The Land of Sweet Forever
- Cover, similar in design to the first edition of To Kill a Mockingbird.
- Author: Harper Lee
- Language: English
- Genre: Fiction
- Publication date: October 2025
- Publication place: United States
- ISBN: 9781529155662

= The Land of Sweet Forever =

2025 posthumous short story collection by Harper Lee

The Land of Sweet Forever is a collection of short stories by American author Harper Lee, published posthumously on October 21, 2025, by HarperCollins. The book features eight previously unpublished short stories discovered after her 2016 death in an apartment she owned in New York City. Eight additional pieces, which appeared in different publications between the years 1961 and 2006, are also included. The book's introduction is by Casey Cep, the author of Furious Hours: Murder, Fraud and the Last Trial of Harper Lee.

Tasks to carry out —
• a. Based on the book entry, answer yes or no to each statement and quote the words that decide it: (i) HarperCollins published the collection. (ii) The unpublished stories were found in an apartment in Chicago. (iii) Casey Cep wrote the book's introduction.
• b. According to the book entry, how many previously unpublished short stories does the collection include?
• c. From the book entry, output the passage starting with "- Author: Harper" and going on through "of Harper Lee.".
The material after this point comes from a different source.

Given information —
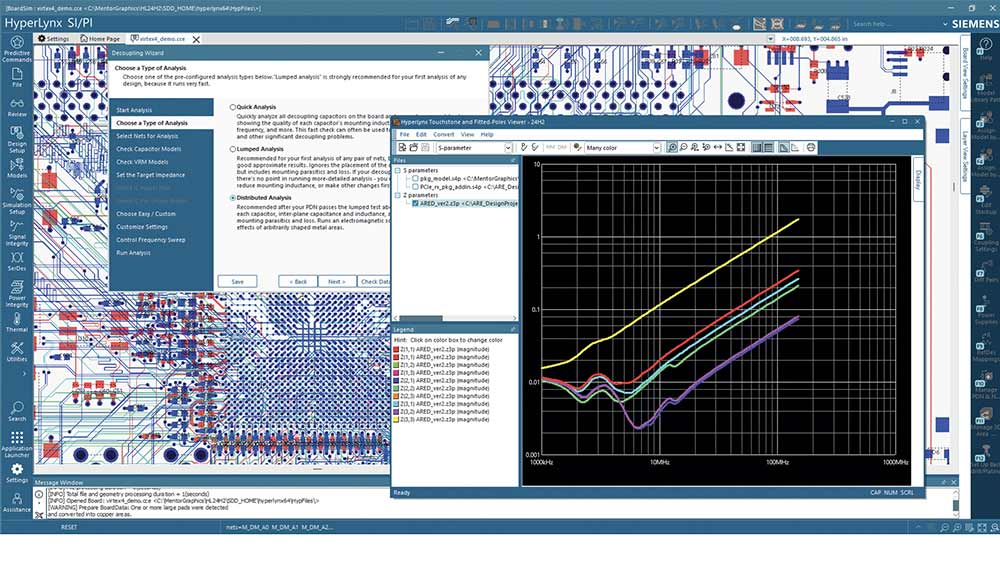Uncheck the ARED_ver2.z3p file checkbox
Viewport: 1000px width, 563px height.
(x=415, y=203)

Outputs —
• a.
(i) Yes: "published posthumously on October 21, 2025, by HarperCollins"
(ii) No: "discovered after her 2016 death in an apartment she owned in New York City"
(iii) Yes: "The book's introduction is by Casey Cep"

• b. Eight.

• c.
- Author: Harper Lee
- Language: English
- Genre: Fiction
- Publication date: October 2025
- Publication place: United States
- ISBN: 9781529155662

= The Land of Sweet Forever =

2025 posthumous short story collection by Harper Lee

The Land of Sweet Forever is a collection of short stories by American author Harper Lee, published posthumously on October 21, 2025, by HarperCollins. The book features eight previously unpublished short stories discovered after her 2016 death in an apartment she owned in New York City. Eight additional pieces, which appeared in different publications between the years 1961 and 2006, are also included. The book's introduction is by Casey Cep, the author of Furious Hours: Murder, Fraud and the Last Trial of Harper Lee.